Your $SGE_CLUSTER_NAME: starcluster

Using >/opt/sge6/default/spool/qmaster< as QMASTER_SPOOL_DIR.

Obviously this is not a complete Grid Engine distribution or this
is not your $SGE_ROOT directory.

Missing file or directory: start_gui_installer

Your file permissions will not be set. Exit.

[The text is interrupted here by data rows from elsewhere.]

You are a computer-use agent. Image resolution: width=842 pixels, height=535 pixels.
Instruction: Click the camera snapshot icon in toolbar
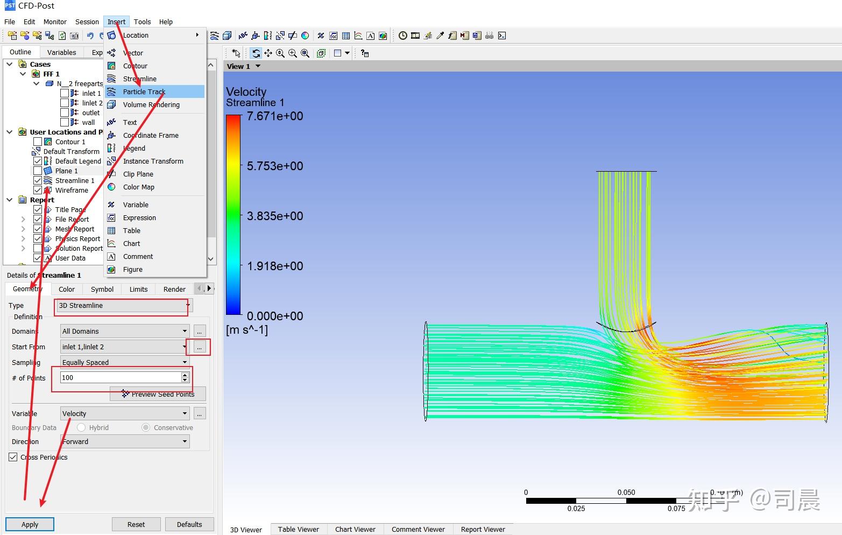click(74, 36)
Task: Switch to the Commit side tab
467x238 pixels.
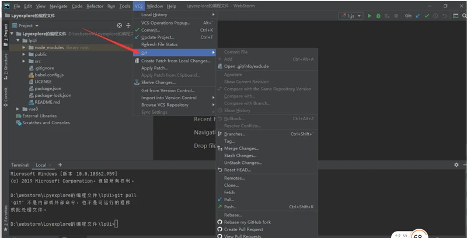Action: click(5, 96)
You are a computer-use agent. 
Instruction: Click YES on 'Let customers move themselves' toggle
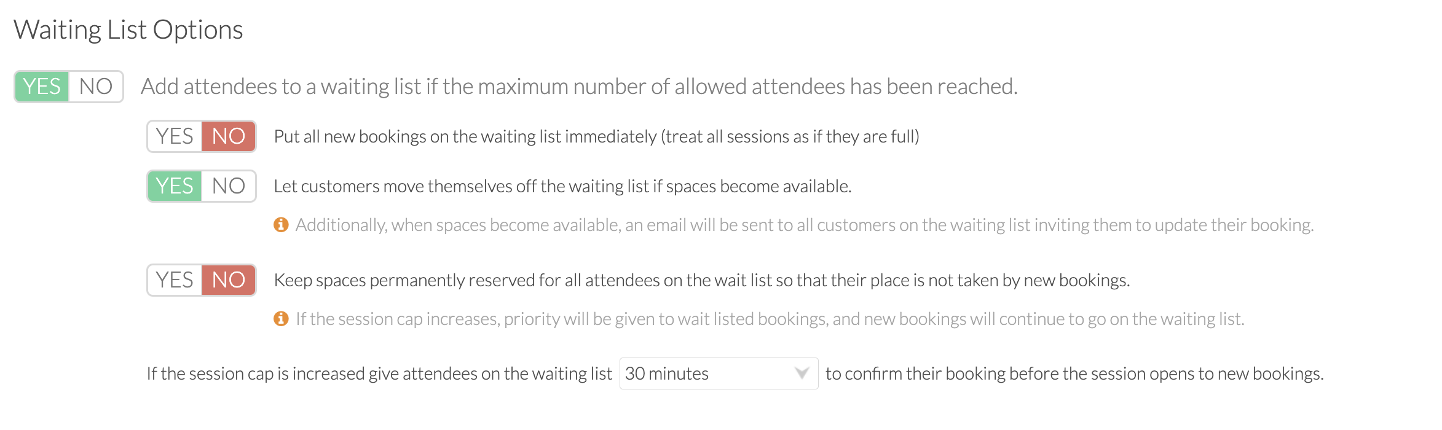click(175, 186)
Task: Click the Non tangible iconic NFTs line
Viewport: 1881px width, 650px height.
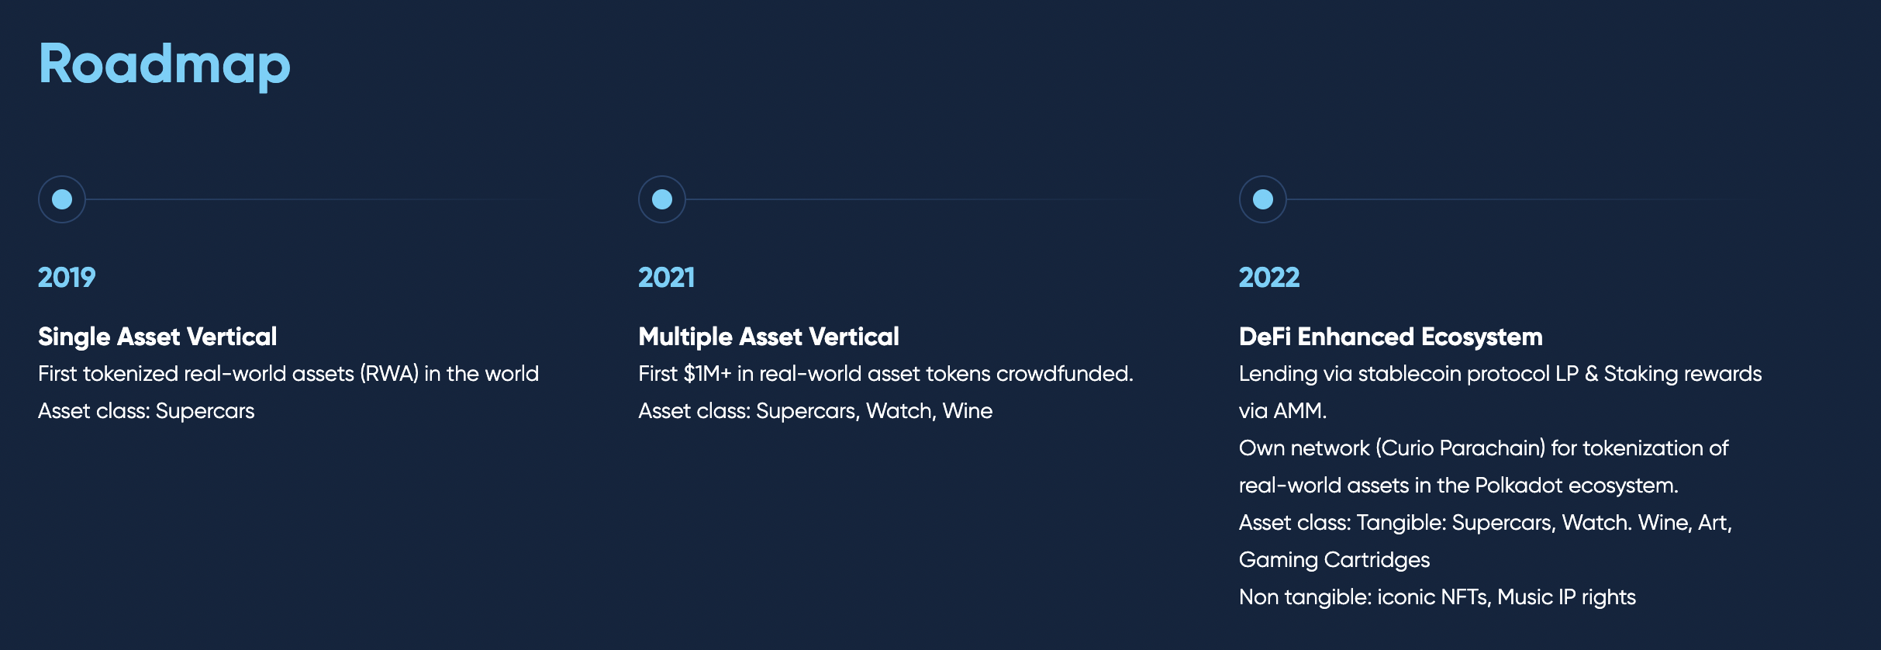Action: 1437,597
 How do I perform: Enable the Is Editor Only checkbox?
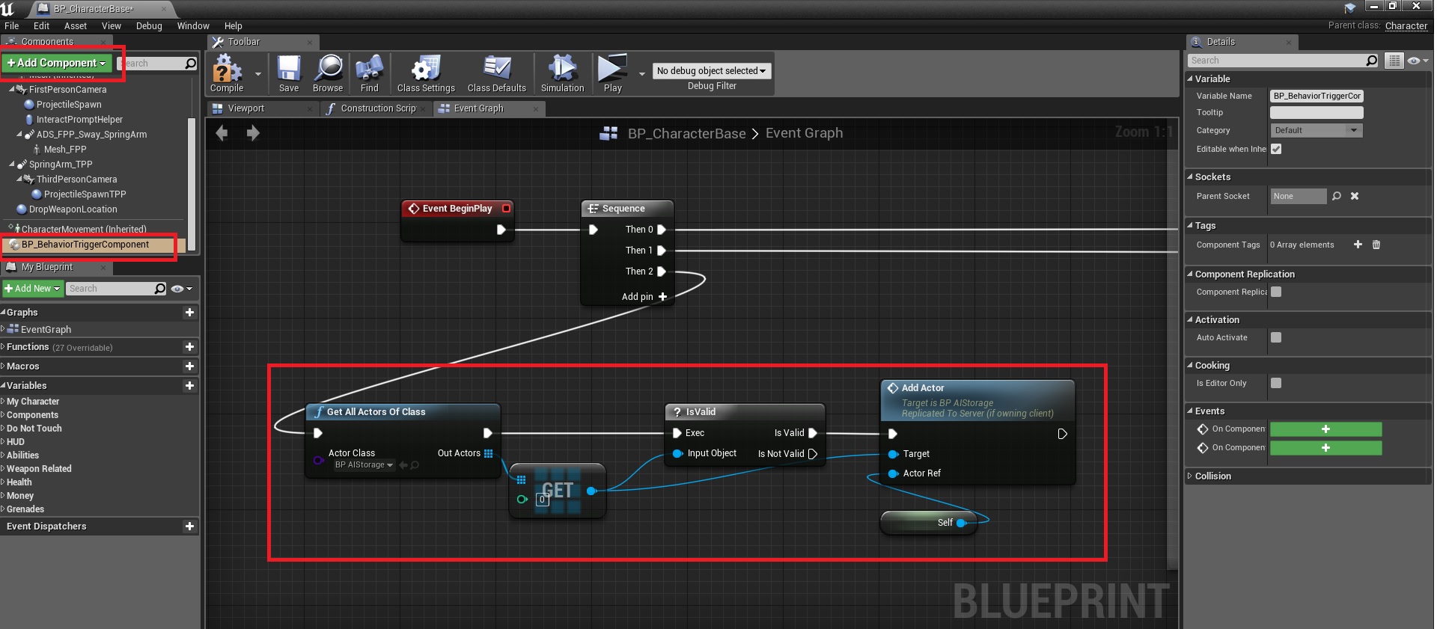[x=1276, y=383]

Using >true< as IGNORE_FQDN_DEFAULT.
If it's >true<, the domain name will be ignored.

Making directories

Setting spooling method to dynamic
Dumping bootstrapping information
Initializing spooling database

Using >20000-20100< as gid range.
Using >/opt/sge6/default/spool< as EXECD_SPOOL_DIR.
Using >< as ADMIN_MAIL.
Adding default parallel environments (PE)

   starting sge_qmaster
Reached 5min timeout, while waiting for qmaster PID file.
sge_qmaster daemon didn't start. Please check your
autoinstall configuration file! Installation failed!

It's this same error on every attempt, and I am using an unmodified
ec2_sge.conf file.

Appreciate any suggestions for how to get over this.

Thanks much,
Received on Wed Jan 22 2014 - 17:10:02 EST